Rewrite the lines below, putting "Trash" wherever "Recycle Bin" appears and leaving everything else as it is.

┌─ The records

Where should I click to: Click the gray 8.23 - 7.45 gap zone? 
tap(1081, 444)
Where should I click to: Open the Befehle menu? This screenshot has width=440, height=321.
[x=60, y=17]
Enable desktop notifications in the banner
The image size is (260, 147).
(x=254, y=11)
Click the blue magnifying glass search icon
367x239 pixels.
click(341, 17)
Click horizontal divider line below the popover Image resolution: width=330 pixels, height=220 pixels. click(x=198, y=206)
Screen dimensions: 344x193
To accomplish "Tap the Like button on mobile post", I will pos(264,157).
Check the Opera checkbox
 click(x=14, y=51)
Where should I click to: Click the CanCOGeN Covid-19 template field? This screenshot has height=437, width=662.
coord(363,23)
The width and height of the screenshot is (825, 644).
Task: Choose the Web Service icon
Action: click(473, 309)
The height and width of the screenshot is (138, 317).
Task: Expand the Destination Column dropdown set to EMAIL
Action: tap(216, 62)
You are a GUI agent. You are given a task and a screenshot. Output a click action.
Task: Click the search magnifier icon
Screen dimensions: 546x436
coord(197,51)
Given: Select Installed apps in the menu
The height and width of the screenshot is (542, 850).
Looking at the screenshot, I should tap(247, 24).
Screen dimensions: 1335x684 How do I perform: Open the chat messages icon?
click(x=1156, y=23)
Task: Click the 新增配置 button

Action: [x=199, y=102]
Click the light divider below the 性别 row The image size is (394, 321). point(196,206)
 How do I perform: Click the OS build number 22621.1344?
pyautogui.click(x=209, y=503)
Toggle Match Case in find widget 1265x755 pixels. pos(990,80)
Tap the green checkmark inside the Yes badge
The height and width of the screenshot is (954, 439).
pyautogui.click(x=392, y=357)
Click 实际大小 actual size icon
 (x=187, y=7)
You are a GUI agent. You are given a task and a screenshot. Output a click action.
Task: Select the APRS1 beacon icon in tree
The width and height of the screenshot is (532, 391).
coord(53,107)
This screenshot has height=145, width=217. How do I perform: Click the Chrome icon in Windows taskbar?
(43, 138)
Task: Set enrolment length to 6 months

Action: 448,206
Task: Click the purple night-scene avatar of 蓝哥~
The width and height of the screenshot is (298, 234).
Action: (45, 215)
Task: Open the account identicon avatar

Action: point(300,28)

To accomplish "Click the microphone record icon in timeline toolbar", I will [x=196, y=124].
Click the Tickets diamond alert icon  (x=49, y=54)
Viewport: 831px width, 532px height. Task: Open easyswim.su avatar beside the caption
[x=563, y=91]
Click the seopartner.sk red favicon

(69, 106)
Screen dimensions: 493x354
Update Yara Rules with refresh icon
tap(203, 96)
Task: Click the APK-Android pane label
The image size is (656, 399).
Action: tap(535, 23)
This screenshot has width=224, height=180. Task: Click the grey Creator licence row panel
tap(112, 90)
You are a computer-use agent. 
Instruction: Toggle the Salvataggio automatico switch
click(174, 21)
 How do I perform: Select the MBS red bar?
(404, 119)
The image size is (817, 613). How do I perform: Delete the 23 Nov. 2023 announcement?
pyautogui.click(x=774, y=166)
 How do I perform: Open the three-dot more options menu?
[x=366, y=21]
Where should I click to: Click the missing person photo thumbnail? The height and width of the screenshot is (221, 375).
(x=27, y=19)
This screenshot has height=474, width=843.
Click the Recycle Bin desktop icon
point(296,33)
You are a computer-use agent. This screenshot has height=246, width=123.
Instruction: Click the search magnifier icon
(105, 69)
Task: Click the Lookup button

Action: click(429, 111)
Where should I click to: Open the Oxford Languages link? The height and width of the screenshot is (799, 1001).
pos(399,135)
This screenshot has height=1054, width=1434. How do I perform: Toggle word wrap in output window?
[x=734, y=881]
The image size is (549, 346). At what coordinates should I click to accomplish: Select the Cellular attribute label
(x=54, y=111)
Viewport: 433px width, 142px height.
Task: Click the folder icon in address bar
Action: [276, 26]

└─

* Task response
Where should I click to: Click the gray 8.23 - 7.45 gap zone? 
tap(1081, 444)
Where should I click to: Open the Befehle menu? This screenshot has width=440, height=321.
[x=60, y=17]
Enable desktop notifications in the banner
The image size is (260, 147).
(x=254, y=11)
Click the blue magnifying glass search icon
367x239 pixels.
click(341, 17)
Click horizontal divider line below the popover Image resolution: width=330 pixels, height=220 pixels. click(x=198, y=206)
Screen dimensions: 344x193
To accomplish "Tap the Like button on mobile post", I will pos(264,157).
Check the Opera checkbox
 click(x=14, y=51)
Where should I click to: Click the CanCOGeN Covid-19 template field? This screenshot has height=437, width=662.
coord(363,23)
The width and height of the screenshot is (825, 644).
Task: Choose the Web Service icon
Action: click(473, 309)
The height and width of the screenshot is (138, 317).
Task: Expand the Destination Column dropdown set to EMAIL
Action: tap(216, 62)
You are a GUI agent. You are given a task and a screenshot. Output a click action.
Task: Click the search magnifier icon
Screen dimensions: 546x436
coord(197,51)
Given: Select Installed apps in the menu
The height and width of the screenshot is (542, 850).
Looking at the screenshot, I should tap(247, 24).
Screen dimensions: 1335x684 How do I perform: Open the chat messages icon?
click(x=1156, y=23)
Task: Click the 新增配置 button

Action: [x=199, y=102]
Click the light divider below the 性别 row The image size is (394, 321). point(196,206)
 How do I perform: Click the OS build number 22621.1344?
pyautogui.click(x=209, y=503)
Toggle Match Case in find widget 1265x755 pixels. pos(990,80)
Tap the green checkmark inside the Yes badge
The height and width of the screenshot is (954, 439).
pyautogui.click(x=392, y=357)
Click 实际大小 actual size icon
 (x=187, y=7)
You are a GUI agent. You are given a task and a screenshot. Output a click action.
Task: Select the APRS1 beacon icon in tree
The width and height of the screenshot is (532, 391).
coord(53,107)
This screenshot has height=145, width=217. How do I perform: Click the Chrome icon in Windows taskbar?
(43, 138)
Task: Set enrolment length to 6 months

Action: 448,206
Task: Click the purple night-scene avatar of 蓝哥~
The width and height of the screenshot is (298, 234).
Action: (45, 215)
Task: Open the account identicon avatar

Action: point(300,28)

To accomplish "Click the microphone record icon in timeline toolbar", I will [x=196, y=124].
Click the Tickets diamond alert icon  (x=49, y=54)
Viewport: 831px width, 532px height. Task: Open easyswim.su avatar beside the caption
[x=563, y=91]
Click the seopartner.sk red favicon

(69, 106)
Screen dimensions: 493x354
Update Yara Rules with refresh icon
tap(203, 96)
Task: Click the APK-Android pane label
The image size is (656, 399).
Action: tap(535, 23)
This screenshot has width=224, height=180. Task: Click the grey Creator licence row panel
tap(112, 90)
You are a computer-use agent. 
Instruction: Toggle the Salvataggio automatico switch
click(174, 21)
 How do I perform: Select the MBS red bar?
(404, 119)
The image size is (817, 613). How do I perform: Delete the 23 Nov. 2023 announcement?
pyautogui.click(x=774, y=166)
 How do I perform: Open the three-dot more options menu?
[x=366, y=21]
Where should I click to: Click the missing person photo thumbnail? The height and width of the screenshot is (221, 375).
(x=27, y=19)
This screenshot has height=474, width=843.
Click the Trash desktop icon
point(296,33)
You are a computer-use agent. This screenshot has height=246, width=123.
Instruction: Click the search magnifier icon
(105, 69)
Task: Click the Lookup button

Action: click(429, 111)
Where should I click to: Open the Oxford Languages link? The height and width of the screenshot is (799, 1001).
pos(399,135)
This screenshot has height=1054, width=1434. How do I perform: Toggle word wrap in output window?
[x=734, y=881]
The image size is (549, 346). At what coordinates should I click to accomplish: Select the Cellular attribute label
(x=54, y=111)
Viewport: 433px width, 142px height.
Task: Click the folder icon in address bar
Action: [276, 26]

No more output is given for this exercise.